0

I have separated my data into four dataframes (SE_df, SO_df, etc; each matching a specific pattern on one of the columns of the original data). I want to run the same process on each of the four.

I tried something like this (Note: the actual process is longer, but it starts with value_counts.)

lookup_table = {
    'SE': [SE_df, 'SE_df_counts'],
    'SO': [SO_df, 'SO_df_counts'],
    'OC': [OC_df, 'OC_df_counts'],
    'CW': [CW_df, 'CW_df_counts'] 
}

for site in ['SE', 'SO', 'OC', 'CW']:
    dframe_in = lookup_table[site][0]
    dframe_out = lookup_table[site][1]

    dframe_out = dframe_in.apply(pd.value_counts)
    # ... 

When the loop finishes, I want four new DataFrames: SE_df_counts, SO_df_counts, ... etc

Instead, I have one new DataFrame named dframe_out.

I initially tried to use

lookup_table = {
    'SE': [SE_df, SE_df_counts],
    ...
    }

but python complained that a DataFrame named SE_df_counts didn't exist yet.

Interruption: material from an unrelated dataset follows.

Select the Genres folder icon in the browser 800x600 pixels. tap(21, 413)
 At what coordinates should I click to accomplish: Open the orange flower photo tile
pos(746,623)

I tried forcing it to exist (whoch made the code more brittle, but it was worth a shot).

SE_df_counts = pd.DataFrame()
lookup_table = {
    'SE': [df_SE_mic, SE_df_counts],
}

for site in ['SE']:
    dframe_in = lookup_table[site][0]
    dframe_out = lookup_table[site][1]

    dframe_out = dframe_in.apply(pd.value_counts)

and I still ended up with a DataFrame named dframe_out (which really confused me).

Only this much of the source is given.